### Given request A
Reproduce the passage of the forum thread below between "Unable to remember" and "never watched Seinfeld.", inclusive.
-- Start Extract to read --
# Those Lovely Farmer's Daughters



## Pink Fairy (Dec 28, 2006)

A farmer had 3 beautiful daughters who were getting ready to go out on dates. The first beau came to the door and said, ''I'm Eddie, I'm here to pick up Betty. We're going for spaghetti, is she ready?'' 
"No," the farmer said. 

The second beau came to the door and said, ''I'm Joe, I'm here to pick up Flo to take her to the show. Is she ready to go?'' 

"No." 

The third beau came to the door and said to the farmer. ''Hello, my name is Chuck.'' 

The farmer shot Chuck.


----------



## jkane (Oct 12, 2007)

What was the third daughters name? Muck? Pluck? Stuck?

I don't get it.


----------



## Stuart Sweet (Jun 19, 2006)

"Mulva".


----------



## glennb (Sep 21, 2006)

"Mulva" was the only thing that made me chuckle in this thread.


----------



## Pink Fairy (Dec 28, 2006)




----------



## Draconis (Mar 16, 2007)

Well I got the joke, I just have no idea what "Mulva" means.


----------



## Joe Bernardi (May 27, 2003)

Ratara said:


> Well I got the joke, I just have no idea what "Mulva" means.


It's from a Seinfeld episode.

Unable to remember the name of the woman he is dating, Jerry tries to pick up clues to solve the mystery. Given the clue that her name rhymes with a part of the female anatomy, Jerry and George try to come up with possible candidates: Aretha (for urethra), Celeste (for breast), Bovary (for ovary), and Mulva (for vulva). The pay-off of the joke comes at the end of the episode when she presses him to say her name. Jerry guesses Mulva, causing her to storm out of Jerry's apartment. In a flash of insight, Jerry runs to the window and yells out, "Dolores!" (for clitoris).


----------



## Draconis (Mar 16, 2007)

Thanks for the explanation, I never watched Seinfeld.


----------



## Nick (Apr 23, 2002)

Thanks, Joe...perhaps you should contribute more often!

For all these years I thought the character's name on Seinfeld was _Enis!_


----------



## Joe Bernardi (May 27, 2003)

Nick said:


> Thanks, Joe...perhaps you should contribute more often!
-- End Extract to read --
-- Start Material --
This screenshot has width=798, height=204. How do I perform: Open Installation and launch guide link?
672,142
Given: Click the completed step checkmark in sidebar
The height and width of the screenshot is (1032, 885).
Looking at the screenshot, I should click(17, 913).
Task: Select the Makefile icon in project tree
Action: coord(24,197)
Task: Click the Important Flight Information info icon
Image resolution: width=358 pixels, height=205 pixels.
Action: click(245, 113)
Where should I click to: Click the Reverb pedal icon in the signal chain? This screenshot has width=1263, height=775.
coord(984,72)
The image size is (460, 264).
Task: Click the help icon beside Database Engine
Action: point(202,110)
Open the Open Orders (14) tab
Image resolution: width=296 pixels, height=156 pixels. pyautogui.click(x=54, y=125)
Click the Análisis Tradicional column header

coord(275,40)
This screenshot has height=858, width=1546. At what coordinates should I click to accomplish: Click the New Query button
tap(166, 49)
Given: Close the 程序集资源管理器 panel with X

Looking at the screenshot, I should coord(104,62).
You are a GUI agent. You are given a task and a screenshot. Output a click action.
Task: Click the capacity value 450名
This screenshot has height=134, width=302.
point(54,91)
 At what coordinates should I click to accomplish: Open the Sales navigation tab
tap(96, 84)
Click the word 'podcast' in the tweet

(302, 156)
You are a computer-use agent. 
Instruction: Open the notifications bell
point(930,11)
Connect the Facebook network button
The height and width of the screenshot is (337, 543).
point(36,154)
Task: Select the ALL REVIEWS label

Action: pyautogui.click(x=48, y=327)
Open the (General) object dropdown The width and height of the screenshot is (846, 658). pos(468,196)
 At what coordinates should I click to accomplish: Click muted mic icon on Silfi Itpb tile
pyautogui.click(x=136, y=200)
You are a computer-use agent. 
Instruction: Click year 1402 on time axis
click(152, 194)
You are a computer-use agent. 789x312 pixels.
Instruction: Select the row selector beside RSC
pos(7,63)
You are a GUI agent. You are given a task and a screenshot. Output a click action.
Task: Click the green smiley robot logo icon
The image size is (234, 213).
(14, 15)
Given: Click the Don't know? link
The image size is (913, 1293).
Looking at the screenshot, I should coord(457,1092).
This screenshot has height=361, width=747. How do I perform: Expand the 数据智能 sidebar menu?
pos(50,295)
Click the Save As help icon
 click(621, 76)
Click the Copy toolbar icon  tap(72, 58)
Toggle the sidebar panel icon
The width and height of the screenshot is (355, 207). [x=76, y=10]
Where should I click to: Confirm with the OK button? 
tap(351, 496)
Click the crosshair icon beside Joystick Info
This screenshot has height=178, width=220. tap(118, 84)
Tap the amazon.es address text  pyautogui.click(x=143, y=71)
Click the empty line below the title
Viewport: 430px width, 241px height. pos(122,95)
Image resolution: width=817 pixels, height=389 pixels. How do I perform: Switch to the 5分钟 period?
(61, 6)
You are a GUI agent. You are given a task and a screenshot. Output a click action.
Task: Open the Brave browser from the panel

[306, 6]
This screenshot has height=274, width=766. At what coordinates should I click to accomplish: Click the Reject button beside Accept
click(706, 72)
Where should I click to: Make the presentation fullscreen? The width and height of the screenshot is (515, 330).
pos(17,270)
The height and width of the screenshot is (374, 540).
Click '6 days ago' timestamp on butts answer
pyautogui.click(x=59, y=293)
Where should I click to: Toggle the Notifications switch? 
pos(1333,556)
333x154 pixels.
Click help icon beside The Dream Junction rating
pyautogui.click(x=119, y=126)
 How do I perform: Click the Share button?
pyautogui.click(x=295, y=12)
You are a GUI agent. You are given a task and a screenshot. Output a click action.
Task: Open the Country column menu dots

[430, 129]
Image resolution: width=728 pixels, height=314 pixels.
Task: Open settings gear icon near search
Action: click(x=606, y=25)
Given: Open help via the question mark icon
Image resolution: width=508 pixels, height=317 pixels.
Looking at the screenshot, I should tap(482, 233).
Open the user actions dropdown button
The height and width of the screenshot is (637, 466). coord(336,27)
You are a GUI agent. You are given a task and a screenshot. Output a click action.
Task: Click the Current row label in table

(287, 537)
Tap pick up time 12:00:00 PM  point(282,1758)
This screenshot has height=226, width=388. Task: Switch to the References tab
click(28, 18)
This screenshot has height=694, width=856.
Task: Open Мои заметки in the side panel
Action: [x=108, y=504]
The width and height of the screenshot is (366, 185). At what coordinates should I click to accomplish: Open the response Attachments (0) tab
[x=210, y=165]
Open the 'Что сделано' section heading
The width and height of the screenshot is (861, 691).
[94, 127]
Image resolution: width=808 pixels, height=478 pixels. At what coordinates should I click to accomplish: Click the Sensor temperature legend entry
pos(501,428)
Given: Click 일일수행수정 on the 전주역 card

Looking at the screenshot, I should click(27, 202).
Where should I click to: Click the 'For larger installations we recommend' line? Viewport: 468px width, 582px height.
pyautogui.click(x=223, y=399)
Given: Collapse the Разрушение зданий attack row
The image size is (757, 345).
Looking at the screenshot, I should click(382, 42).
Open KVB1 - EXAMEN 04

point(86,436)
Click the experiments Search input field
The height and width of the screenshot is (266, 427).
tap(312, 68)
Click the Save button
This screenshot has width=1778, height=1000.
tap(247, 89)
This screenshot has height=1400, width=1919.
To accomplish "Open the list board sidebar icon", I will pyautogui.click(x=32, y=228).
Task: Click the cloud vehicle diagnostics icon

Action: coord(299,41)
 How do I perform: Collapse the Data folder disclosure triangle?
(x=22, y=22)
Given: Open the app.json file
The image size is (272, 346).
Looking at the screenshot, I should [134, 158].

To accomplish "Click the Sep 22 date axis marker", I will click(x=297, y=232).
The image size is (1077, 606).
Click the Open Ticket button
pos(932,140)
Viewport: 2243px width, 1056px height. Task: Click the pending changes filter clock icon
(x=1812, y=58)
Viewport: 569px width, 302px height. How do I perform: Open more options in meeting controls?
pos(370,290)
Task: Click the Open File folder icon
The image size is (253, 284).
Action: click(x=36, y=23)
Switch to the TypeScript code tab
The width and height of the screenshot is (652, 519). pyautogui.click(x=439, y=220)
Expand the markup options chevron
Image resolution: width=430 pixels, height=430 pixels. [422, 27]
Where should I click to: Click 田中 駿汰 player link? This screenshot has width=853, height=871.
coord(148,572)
-- End Material --
### Given request B
Write out the lines of the entries above between the lines holding "Given: Click 일일수행수정 on the 전주역 card" and "pyautogui.click(x=223, y=399)", inclusive.

### Worked solution A
Unable to remember the name of the woman he is dating, Jerry tries to pick up clues to solve the mystery. Given the clue that her name rhymes with a part of the female anatomy, Jerry and George try to come up with possible candidates: Aretha (for urethra), Celeste (for breast), Bovary (for ovary), and Mulva (for vulva). The pay-off of the joke comes at the end of the episode when she presses him to say her name. Jerry guesses Mulva, causing her to storm out of Jerry's apartment. In a flash of insight, Jerry runs to the window and yells out, "Dolores!" (for clitoris).


----------



## Draconis (Mar 16, 2007)

Thanks for the explanation, I never watched Seinfeld.

### Worked solution B
Given: Click 일일수행수정 on the 전주역 card

Looking at the screenshot, I should click(27, 202).
Where should I click to: Click the 'For larger installations we recommend' line? Viewport: 468px width, 582px height.
pyautogui.click(x=223, y=399)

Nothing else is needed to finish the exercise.